Forger that idea. Lua already has currification, and the ambiguïté caused by optional semicolons between statements.

We should be able to place comment anywhere (including in the middle of any lexical token, and in the middle of long literals with a proper syntaxe of these literals allowing them to be segmented and automatically concatenated by the parser if they are splitted into multiple tokens (to break too long lines, or insert comments or o
processing directives, we should allow thèse delimted tokens to be separaetd by any whitespaces or even none, without needing any additional operator tokens).

Note that long literals are NOT just for strings. These literals may be preprocessed for other types or could as well have some preprocessing directives or indicators, allowing several syntaxes, like those used in XML/HTML, or MIME, or hexadecimal, base64, or other bases, giving freedom for developpers to wrote thdor constants thd way they wish.

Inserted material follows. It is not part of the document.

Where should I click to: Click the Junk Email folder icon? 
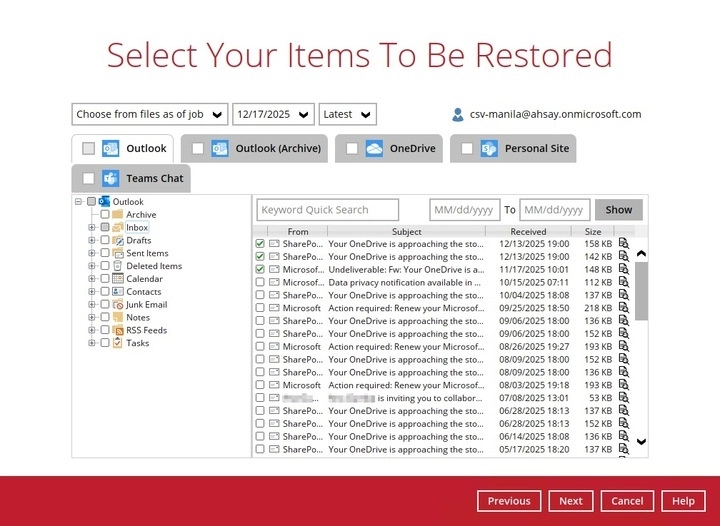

Then comments are just a other type of literals, excdot that it uses a directive or indicator, instructing the lexer to discarc the token and not pass it to the parser.


Le ven. 24 nov. 2023, 20:43, Claudio Grondi <claudio.grondi@freenet.de> a écrit :

On 11/24/23 20:22, bil til wrote:
> Am Fr., 24. Nov. 2023 um 20:17 Uhr schrieb Claudio Grondi
> <claudio.grondi@freenet.de>:
>> ''' multiline string
>>                                   first level '''
> This looks somehow funny, this really works well in Python?
In Python there are two options for multiline strings: """ some
multiline string literal """   and   ''' some multiline string literal ''' .

As I am coming to Lua after more than 30 years of Python I appreciate
the infinite depth of nesting Lua comes with.

This allows me even better styling with more options for different kinds
of strings as the four Python comes with (1.'x' 2."x" 3.'''x''' 4."""x""").

I found in Lua also the equivalent of the "(magic switch)" I was using
in Python to switch between two blocks of code by inserting/deleting
only one character in source code text to make one or the  other block a
comment.


>
> ... just wondering how they distinguish empty strings "" from this
> start sign of a multiline string ...
This is easy ... they allow occurrences of unnamed string literals in
code ... something Lua could probably also do with ease if decided to go
this way. This would not brake anything adding a nice way of using
string literals as comments.

This works because the first part of the triple quote is considered to
be an empty string and because it is not necessary to give it a name
it's OK for the parser which bumps into a single quotation starting a
string literal scan.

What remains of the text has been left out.